## DATA SHOWN

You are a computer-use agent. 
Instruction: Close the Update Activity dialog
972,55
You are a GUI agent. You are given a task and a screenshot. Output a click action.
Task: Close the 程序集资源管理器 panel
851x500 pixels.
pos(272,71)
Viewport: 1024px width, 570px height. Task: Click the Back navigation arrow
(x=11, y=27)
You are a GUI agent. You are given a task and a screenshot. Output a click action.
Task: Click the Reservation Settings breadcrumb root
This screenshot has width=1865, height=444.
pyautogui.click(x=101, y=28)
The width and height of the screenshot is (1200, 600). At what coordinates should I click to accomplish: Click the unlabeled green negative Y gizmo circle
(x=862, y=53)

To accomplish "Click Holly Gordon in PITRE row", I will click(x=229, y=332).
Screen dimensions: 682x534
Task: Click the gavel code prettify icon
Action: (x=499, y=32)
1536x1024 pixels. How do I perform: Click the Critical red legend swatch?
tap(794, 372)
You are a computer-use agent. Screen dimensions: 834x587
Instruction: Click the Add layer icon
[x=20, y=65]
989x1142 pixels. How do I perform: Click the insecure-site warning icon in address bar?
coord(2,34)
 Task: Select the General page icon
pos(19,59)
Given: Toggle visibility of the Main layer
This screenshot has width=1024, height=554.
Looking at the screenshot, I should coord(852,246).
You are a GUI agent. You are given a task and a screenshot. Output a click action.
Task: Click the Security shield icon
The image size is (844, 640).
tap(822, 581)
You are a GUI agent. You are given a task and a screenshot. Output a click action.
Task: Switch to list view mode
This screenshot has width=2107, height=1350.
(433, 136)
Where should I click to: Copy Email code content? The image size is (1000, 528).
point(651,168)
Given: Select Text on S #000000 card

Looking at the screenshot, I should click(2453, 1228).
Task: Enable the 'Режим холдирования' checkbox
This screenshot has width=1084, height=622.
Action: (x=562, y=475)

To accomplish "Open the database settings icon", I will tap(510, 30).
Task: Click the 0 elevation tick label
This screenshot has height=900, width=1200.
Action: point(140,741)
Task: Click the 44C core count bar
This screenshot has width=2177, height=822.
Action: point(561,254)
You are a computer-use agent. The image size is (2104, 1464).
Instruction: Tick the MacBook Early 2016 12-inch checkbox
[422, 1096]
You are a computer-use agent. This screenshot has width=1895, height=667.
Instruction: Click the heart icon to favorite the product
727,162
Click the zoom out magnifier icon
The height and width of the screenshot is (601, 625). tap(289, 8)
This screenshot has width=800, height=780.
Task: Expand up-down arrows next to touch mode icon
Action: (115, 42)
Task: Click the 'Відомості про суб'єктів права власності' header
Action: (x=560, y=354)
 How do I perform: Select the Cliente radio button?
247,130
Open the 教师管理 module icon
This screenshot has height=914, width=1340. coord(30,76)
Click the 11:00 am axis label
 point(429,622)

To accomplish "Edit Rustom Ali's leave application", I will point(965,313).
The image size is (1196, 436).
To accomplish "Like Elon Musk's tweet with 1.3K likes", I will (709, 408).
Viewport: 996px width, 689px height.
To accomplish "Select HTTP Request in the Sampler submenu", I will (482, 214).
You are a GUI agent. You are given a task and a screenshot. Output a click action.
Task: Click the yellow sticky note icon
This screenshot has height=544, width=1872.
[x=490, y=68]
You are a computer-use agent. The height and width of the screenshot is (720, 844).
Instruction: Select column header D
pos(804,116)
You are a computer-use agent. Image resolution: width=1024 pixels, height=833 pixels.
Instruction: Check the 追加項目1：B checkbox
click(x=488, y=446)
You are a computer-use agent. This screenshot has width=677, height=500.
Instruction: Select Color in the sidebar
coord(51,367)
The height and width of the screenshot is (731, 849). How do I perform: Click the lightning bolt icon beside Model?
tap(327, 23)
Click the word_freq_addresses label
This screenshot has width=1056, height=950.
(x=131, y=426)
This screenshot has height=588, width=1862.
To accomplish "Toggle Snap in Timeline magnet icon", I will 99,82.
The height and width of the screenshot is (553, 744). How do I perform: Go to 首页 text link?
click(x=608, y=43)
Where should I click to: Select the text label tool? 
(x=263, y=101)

## INSTRUCTIONS FOR THE TASK
Retype the records from their first line through the line that contains "(x=11, y=27)".

## THE SOLUTION
You are a computer-use agent. 
Instruction: Close the Update Activity dialog
972,55
You are a GUI agent. You are given a task and a screenshot. Output a click action.
Task: Close the 程序集资源管理器 panel
851x500 pixels.
pos(272,71)
Viewport: 1024px width, 570px height. Task: Click the Back navigation arrow
(x=11, y=27)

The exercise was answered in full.